The Home & Student version of the software is currently selling on Amazon for $129, compared to Microsoft's $149 list price.
Amazon is also discounting other versions of Office 2010, though not by as much. The Home & Business edition is now $259, compared to the $279 list price, while the Professional version is down to $459, from $499.
The price cuts do not appear to reflect weak demand for the suite, which Microsoft formally launched Tuesday. The Home & Student version was the top selling software product on Amazon as of Wednesday, while the Home & Business version was the second-best seller.
The pricey Professional edition ranked 19th. Amazon rival Best Buy has yet to match Amazon's discounts, while Microsoft is also maintaining list prices for Office 2010 on its online store.

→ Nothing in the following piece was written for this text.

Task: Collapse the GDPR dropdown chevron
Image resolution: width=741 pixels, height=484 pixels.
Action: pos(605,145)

Consumers who don't feel the need for a box or installation disc can save even more by downloading Office 2010 directly from Microsoft. The Home & Student download is just $119, the Home & Business download is $199, and the Professional download is $349.

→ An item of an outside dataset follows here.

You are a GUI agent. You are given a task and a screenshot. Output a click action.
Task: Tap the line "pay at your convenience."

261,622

Office 2010 features updates to the familiar Word, Excel, and PowerPoint applications.
It also includes Office Web, which offers free, Internet-based editions of Word, Excel, and PowerPoint. Consumers in the U.S, UK, Canada and Ireland can access Office Web applications through Microsoft's Windows Live SkyDrive portal at no charge, even if they have not purchased a desktop version of the software.
Office Web Apps are tailored specifically for the online environment. For instance, the Office Web version of PowerPoint does not include some of the desktop version's high-performance video editing tools.

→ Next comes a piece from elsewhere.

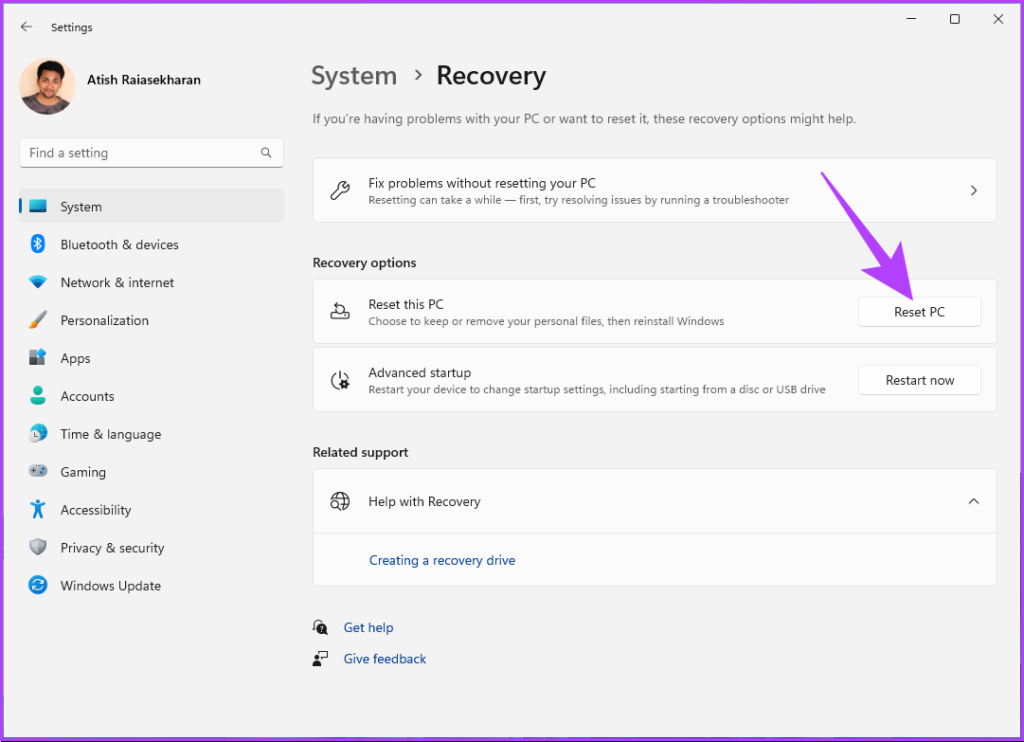Expand Fix problems without resetting chevron

[973, 190]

The Web apps, on the other hand, offer features not found on the desktop versions, such as tools that let users embed tags into documents and post them directly onto blogs.
Businesses that purchase volume subscriptions to Office will also receive access to the Office Web Apps at no additional charge. Microsoft has about 90 million such customers. It also has roughly 400 million Windows Live users, adding up to a potential installed base of almost a half billion users for Office Web.